TASK DESCRIPTION
Copy out the entries that follow, unchanged.

-- LISTED RECORDS follows --

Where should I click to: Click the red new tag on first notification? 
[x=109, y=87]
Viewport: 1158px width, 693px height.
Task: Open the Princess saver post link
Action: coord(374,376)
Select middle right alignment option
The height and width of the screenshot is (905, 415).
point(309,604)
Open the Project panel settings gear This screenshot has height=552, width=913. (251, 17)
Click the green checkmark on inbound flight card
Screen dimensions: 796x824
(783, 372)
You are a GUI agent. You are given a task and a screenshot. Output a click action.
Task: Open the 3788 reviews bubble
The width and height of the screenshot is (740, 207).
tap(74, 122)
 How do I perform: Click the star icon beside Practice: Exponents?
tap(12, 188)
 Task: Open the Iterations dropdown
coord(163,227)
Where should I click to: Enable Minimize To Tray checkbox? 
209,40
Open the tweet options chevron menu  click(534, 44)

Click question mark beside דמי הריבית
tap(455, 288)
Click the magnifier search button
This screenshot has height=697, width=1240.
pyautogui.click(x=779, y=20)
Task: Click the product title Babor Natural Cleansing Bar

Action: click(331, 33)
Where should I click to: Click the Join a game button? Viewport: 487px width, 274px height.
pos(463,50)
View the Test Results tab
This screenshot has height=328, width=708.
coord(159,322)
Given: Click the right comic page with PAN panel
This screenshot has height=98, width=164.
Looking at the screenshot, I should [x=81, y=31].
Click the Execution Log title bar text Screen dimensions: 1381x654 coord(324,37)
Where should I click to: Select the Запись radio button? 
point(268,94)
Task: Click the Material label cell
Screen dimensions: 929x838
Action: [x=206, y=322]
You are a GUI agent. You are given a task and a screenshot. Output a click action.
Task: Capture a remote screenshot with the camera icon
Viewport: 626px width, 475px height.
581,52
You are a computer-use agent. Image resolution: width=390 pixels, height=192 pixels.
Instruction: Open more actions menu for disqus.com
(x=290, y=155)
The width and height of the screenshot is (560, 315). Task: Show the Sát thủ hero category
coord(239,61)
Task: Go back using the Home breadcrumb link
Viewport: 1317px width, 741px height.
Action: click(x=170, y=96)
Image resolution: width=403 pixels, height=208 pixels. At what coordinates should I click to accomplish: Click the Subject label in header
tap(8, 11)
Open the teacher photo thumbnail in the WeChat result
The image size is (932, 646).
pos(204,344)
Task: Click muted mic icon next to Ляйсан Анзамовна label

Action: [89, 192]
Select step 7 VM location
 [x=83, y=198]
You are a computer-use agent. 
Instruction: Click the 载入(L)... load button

-- LISTED RECORDS concluded --

SOLUTION BELOW
Where should I click to: Click the red new tag on first notification? 
[x=109, y=87]
Viewport: 1158px width, 693px height.
Task: Open the Princess saver post link
Action: coord(374,376)
Select middle right alignment option
The height and width of the screenshot is (905, 415).
point(309,604)
Open the Project panel settings gear This screenshot has height=552, width=913. (251, 17)
Click the green checkmark on inbound flight card
Screen dimensions: 796x824
(783, 372)
You are a GUI agent. You are given a task and a screenshot. Output a click action.
Task: Open the 3788 reviews bubble
The width and height of the screenshot is (740, 207).
tap(74, 122)
 How do I perform: Click the star icon beside Practice: Exponents?
tap(12, 188)
 Task: Open the Iterations dropdown
coord(163,227)
Where should I click to: Enable Minimize To Tray checkbox? 
209,40
Open the tweet options chevron menu  click(534, 44)

Click question mark beside דמי הריבית
tap(455, 288)
Click the magnifier search button
This screenshot has height=697, width=1240.
pyautogui.click(x=779, y=20)
Task: Click the product title Babor Natural Cleansing Bar

Action: click(331, 33)
Where should I click to: Click the Join a game button? Viewport: 487px width, 274px height.
pos(463,50)
View the Test Results tab
This screenshot has height=328, width=708.
coord(159,322)
Given: Click the right comic page with PAN panel
This screenshot has height=98, width=164.
Looking at the screenshot, I should [x=81, y=31].
Click the Execution Log title bar text Screen dimensions: 1381x654 coord(324,37)
Where should I click to: Select the Запись radio button? 
point(268,94)
Task: Click the Material label cell
Screen dimensions: 929x838
Action: [x=206, y=322]
You are a GUI agent. You are given a task and a screenshot. Output a click action.
Task: Capture a remote screenshot with the camera icon
Viewport: 626px width, 475px height.
581,52
You are a computer-use agent. Image resolution: width=390 pixels, height=192 pixels.
Instruction: Open more actions menu for disqus.com
(x=290, y=155)
The width and height of the screenshot is (560, 315). Task: Show the Sát thủ hero category
coord(239,61)
Task: Go back using the Home breadcrumb link
Viewport: 1317px width, 741px height.
Action: click(x=170, y=96)
Image resolution: width=403 pixels, height=208 pixels. At what coordinates should I click to accomplish: Click the Subject label in header
tap(8, 11)
Open the teacher photo thumbnail in the WeChat result
The image size is (932, 646).
pos(204,344)
Task: Click muted mic icon next to Ляйсан Анзамовна label

Action: [89, 192]
Select step 7 VM location
 [x=83, y=198]
You are a computer-use agent. 
Instruction: Click the 载入(L)... load button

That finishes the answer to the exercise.